What you are asked to do
Show each line below that contains the word "screenshot", with case counting.

[Page and screen pointing data]
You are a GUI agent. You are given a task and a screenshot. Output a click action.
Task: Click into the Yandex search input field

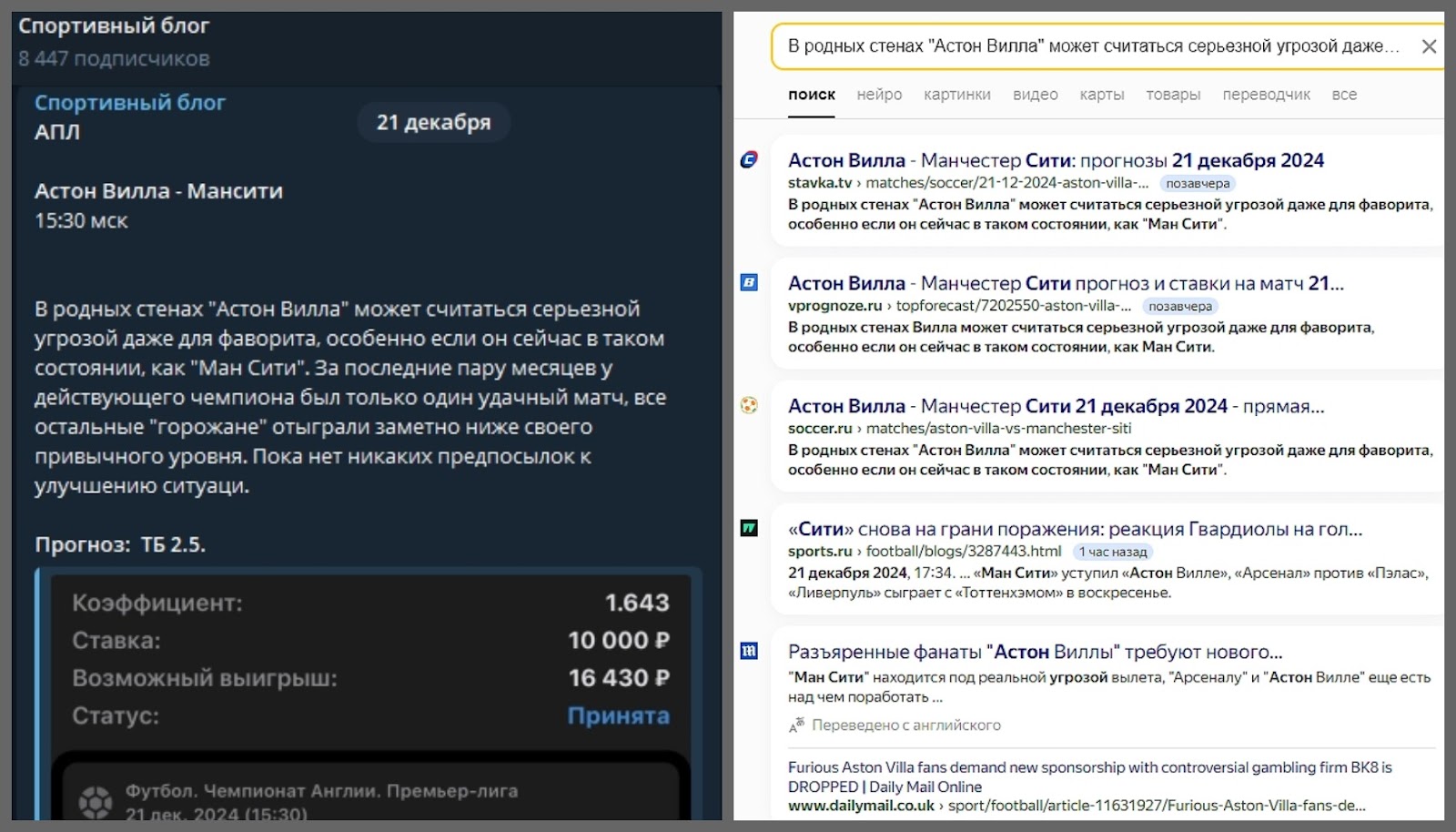click(x=1092, y=46)
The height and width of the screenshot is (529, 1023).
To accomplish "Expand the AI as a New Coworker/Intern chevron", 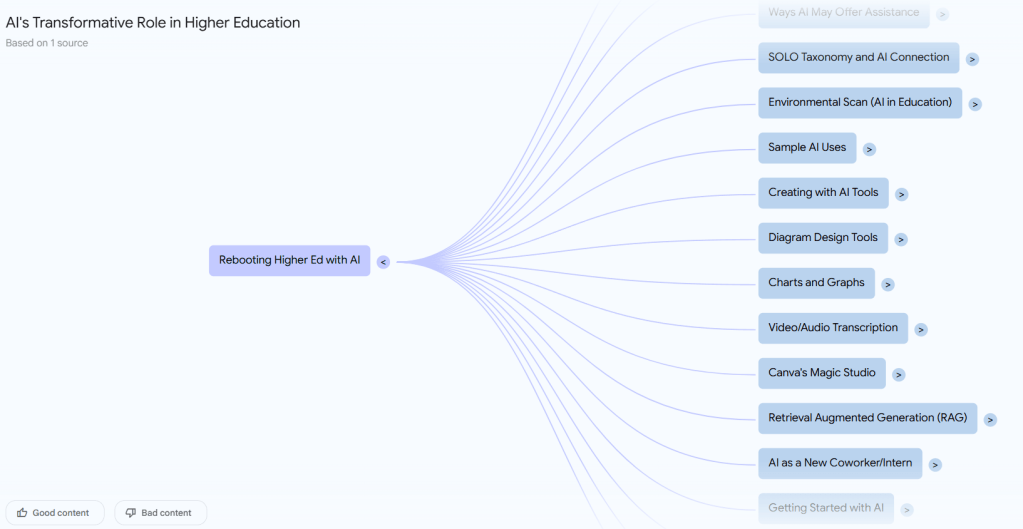I will tap(934, 464).
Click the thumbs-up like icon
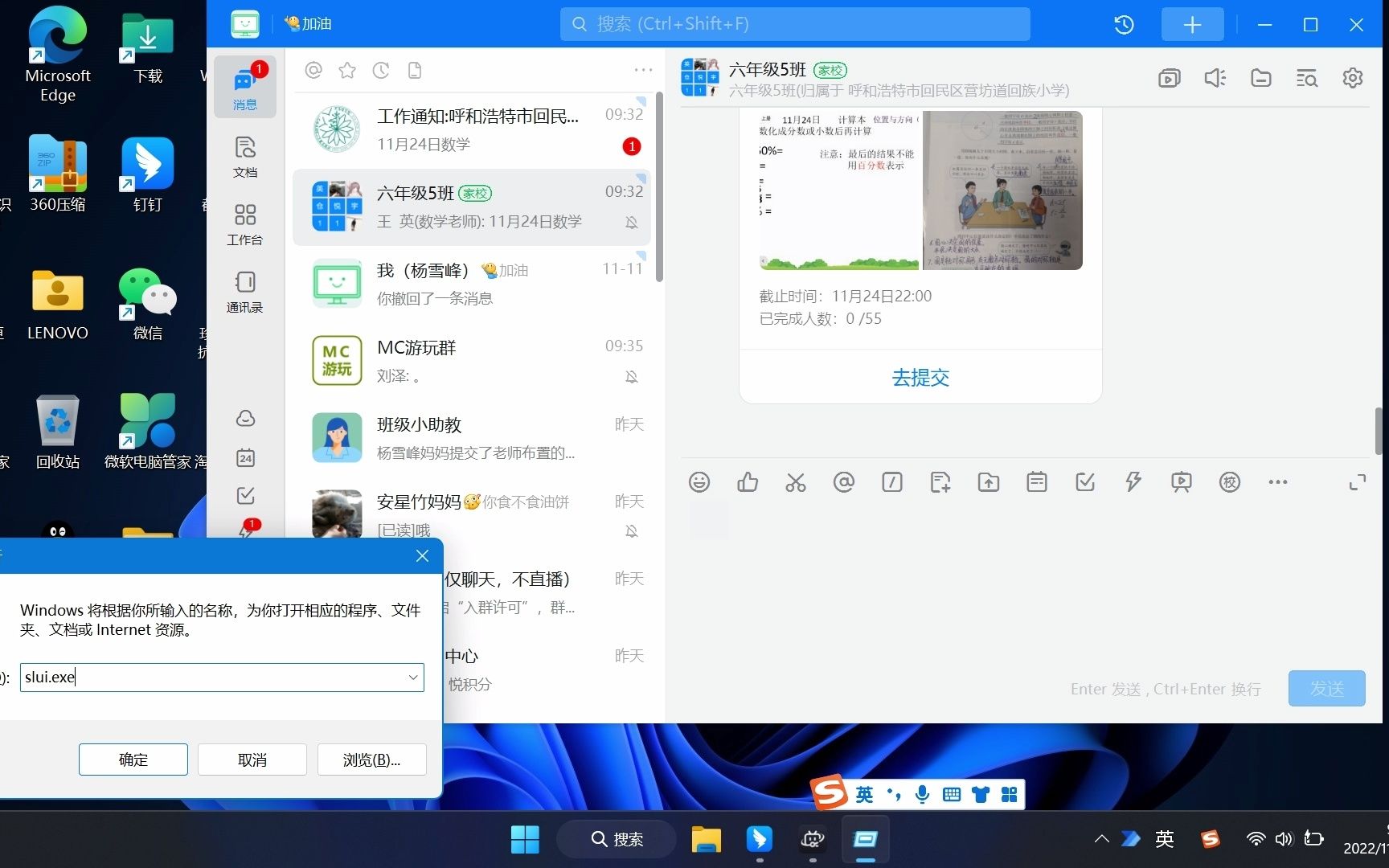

Correct response
You are a GUI agent. You are given a task and a screenshot. Output a click action.
The height and width of the screenshot is (529, 1023).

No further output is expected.